Any discussion of human exploration of Mars must begin with a description of the reasons why this planetary destination has continually reemerged during the post-Apollo period as the “next logical step” for the American space program. Understanding the deep-rooted human interest in Mars provides some insight into the space program’s recurring focus on it as an objective for both robotic and human missions. Crewed Mars exploration has been seriously considered three times during the past 35 years, but our fascination with the red planet began a great deal earlier. For thousands of years, the human race has been drawn to Mars—our celestial neighbor fuels the imagination unlike any other planet in the solar system. Ancient humans examined the red planet as they attempted to unlock the mystery of the heavens. To primitive humans, the fourth planet from the sun was nothing more then a reddish point of light dancing across the night sky. Early civilizations gave it many names: the Egyptians called it Har decher (the Red One), the Babylonians named it Nergal (the Star of Death), the Greeks designated it Ares and the Romans called it Mars (both representing the God of War). While the early Babylonians made extensive astronomical observations, it was the Greeks that first categorized Ares as one of five wandering “planets” among the fixed stars (the others being Mercury, Venus, Jupiter, and Saturn). Greek astronomers observed that Ares did not always move from east to west, but sometimes moved in the opposite direction. Due to the existing belief that the Earth was the center of the universe, this astronomical oddity would baffle sky watchers for centuries to come. By 250 B. C., Aristarchus of Samos had developed a complete heliocentric system that viewed Earth as an ordinary planet circling the sun once every year. This theory held the key to understanding the unusual movements of Ares. Later Greek and Roman astronomers did not follow Aristarchus’s lead, however, choosing to hold onto the geocentric system. Claudius Ptolemy made the greatest elaboration of this system during the second century A. D.—his geocentric model remained the predominant astronomical theory for more than a millennium.[10] [11]

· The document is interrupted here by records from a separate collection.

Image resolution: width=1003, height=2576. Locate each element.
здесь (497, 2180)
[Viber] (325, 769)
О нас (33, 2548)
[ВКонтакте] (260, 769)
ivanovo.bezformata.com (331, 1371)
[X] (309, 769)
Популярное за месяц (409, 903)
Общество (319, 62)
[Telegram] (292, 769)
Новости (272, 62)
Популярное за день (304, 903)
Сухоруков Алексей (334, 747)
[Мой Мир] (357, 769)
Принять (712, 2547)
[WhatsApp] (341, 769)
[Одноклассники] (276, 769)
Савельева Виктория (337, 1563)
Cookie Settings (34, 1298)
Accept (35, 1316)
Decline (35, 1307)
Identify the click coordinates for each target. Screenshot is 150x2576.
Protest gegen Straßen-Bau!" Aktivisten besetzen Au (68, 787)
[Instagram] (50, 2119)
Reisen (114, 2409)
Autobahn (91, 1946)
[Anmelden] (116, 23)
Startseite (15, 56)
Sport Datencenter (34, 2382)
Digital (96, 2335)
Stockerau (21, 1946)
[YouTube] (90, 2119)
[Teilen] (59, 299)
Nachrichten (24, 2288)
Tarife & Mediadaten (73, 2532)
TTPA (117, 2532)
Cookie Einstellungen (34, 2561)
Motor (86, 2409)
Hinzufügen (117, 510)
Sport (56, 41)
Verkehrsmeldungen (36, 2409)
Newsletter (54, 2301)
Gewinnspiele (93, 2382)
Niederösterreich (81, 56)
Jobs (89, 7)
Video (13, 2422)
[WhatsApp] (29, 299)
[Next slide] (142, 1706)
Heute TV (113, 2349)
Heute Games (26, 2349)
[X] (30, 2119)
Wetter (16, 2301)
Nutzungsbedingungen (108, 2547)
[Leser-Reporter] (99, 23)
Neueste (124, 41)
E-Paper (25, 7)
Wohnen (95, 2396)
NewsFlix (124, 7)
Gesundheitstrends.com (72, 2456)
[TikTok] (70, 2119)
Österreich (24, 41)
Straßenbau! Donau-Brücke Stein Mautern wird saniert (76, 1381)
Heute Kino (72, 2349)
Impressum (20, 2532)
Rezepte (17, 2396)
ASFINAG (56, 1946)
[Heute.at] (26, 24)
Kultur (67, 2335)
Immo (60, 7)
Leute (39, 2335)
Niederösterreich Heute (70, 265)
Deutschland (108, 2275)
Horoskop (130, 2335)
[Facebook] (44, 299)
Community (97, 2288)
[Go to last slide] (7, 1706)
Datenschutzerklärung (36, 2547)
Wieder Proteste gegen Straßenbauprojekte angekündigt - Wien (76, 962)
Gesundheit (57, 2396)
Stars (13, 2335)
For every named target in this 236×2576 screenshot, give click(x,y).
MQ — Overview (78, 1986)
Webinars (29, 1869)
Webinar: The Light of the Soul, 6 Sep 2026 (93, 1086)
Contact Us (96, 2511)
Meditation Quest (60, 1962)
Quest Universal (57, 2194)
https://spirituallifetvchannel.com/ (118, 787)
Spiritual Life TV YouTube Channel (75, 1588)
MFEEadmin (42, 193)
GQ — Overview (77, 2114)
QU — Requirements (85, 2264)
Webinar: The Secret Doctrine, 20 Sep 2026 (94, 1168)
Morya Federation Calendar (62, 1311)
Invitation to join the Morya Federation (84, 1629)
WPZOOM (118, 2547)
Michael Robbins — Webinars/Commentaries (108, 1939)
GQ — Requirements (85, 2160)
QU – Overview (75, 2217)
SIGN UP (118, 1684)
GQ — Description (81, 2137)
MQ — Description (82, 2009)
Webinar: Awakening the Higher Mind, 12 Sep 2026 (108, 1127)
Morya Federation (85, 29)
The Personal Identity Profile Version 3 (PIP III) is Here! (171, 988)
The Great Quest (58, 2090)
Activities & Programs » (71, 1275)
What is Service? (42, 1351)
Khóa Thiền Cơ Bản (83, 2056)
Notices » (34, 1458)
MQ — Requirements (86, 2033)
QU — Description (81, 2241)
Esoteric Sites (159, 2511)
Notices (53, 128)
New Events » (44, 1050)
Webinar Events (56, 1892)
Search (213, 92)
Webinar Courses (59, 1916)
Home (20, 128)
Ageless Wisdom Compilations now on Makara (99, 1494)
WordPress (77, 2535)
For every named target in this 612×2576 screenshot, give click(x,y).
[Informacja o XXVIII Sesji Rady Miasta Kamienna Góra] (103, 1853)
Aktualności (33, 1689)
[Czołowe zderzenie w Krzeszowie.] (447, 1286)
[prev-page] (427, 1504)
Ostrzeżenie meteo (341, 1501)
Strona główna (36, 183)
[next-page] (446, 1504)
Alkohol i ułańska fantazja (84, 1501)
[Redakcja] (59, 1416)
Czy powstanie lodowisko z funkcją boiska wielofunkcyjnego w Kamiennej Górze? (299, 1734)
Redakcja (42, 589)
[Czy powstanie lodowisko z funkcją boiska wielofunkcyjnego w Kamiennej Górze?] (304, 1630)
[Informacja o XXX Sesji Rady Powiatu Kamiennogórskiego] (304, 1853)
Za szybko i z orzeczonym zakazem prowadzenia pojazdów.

Seventeen hundred years after Aristarchus first developed it, a Polish canon named Nicolaus Copernicus reintroduced the heliocentric model. Like Aristarchus, however, Copernicus could not exactly predict the motions of the planets using simple circular orbits. As a result, his contemporaries largely ignored his theories. While Copernicus had been primarily a theoretician, it would take two dedicated observational astronomers to discover the true movements of the planets—their names were Tycho Brahe and Johannes Kepler. Starting in 1576, Tycho spent 20 years studying the motions of the stars and planets, including Mars. In 1600, Kepler joined him and began examining the apparent retrograde motion of Mars. When Tycho died the next year, Kepler was appointed to succeed him as Imperial Mathematician to the Holy Roman Emperor (although he was Lutheran).11
Using Tychos scrupulous observations, Kepler went to work trying to explain Mars’ apparent backward motion. Kepler argued that the planets revolved around the sun, but at different distances and therefore different speeds. While Earth orbited the sun in 365 days, it took Mars 687 days. Thus, the retrograde movement of Mars could be explained because the Earth was overtaking the slower-moving Mars. To an observer on Earth, it would appear that Mars was slowing down and then reversing course. Kepler proved, however, that this was simply an illusion. In 1609, Kepler published On the Motion of Mars, which expounded his first two laws of planetary motion—stating that planetary orbits about the Sun were elliptical (as opposed to circular as Aristarchus and Copernicus had assumed) and that a planets speed increases as it approaches the sun and decreases proportionally as it moves farther away. As a result of Tycho and Keplers observations and theories, the heliocentric system finally overcame Ptolemy’s geocentric model.[12]
In 1609, the same year that Kepler published On the Motion of Mars, Galileo Galilei made the first celestial observations with a telescope. The next year, after making observations of the Moon, Jupiter, and Venus, Galileo turned his telescope toward Mars. Due to the use of a relatively crude instrument, Galileos observations of Mars where not particularly informative—other than to suggest that the planet was not a perfect sphere. In 1659, Dutch astronomer Christian Huygens, using a considerably more advanced telescope, was able to detect the first surface feature on Mars. The dark triangular area that he observed over a period of months, which is today called Syrtis Major, allowed him to conclude that Mars rotated on its axis like the Earth. Seven years later, in 1666, Italian astronomer Giovanni Cassini began a series of observations and discovered the planets white polar caps.[13]
In 1783, astronomer William Herschel, who two years earlier had discovered the planet Uranus, made a series of observations of Mars and found that the planet was tilted at an angle of almost 24 degrees on its axis of rotation. This finding showed that like Earth, Mars had seasons; however, considering that a Martian year is almost double that of Earth, its seasons are nearly twice as long. Herschel also confirmed the existence of Mars’s polar caps, and postulated correctly that they were composed of ice. Finally, Herschel found that the planet had “a considerable but moderate atmosphere.”[14]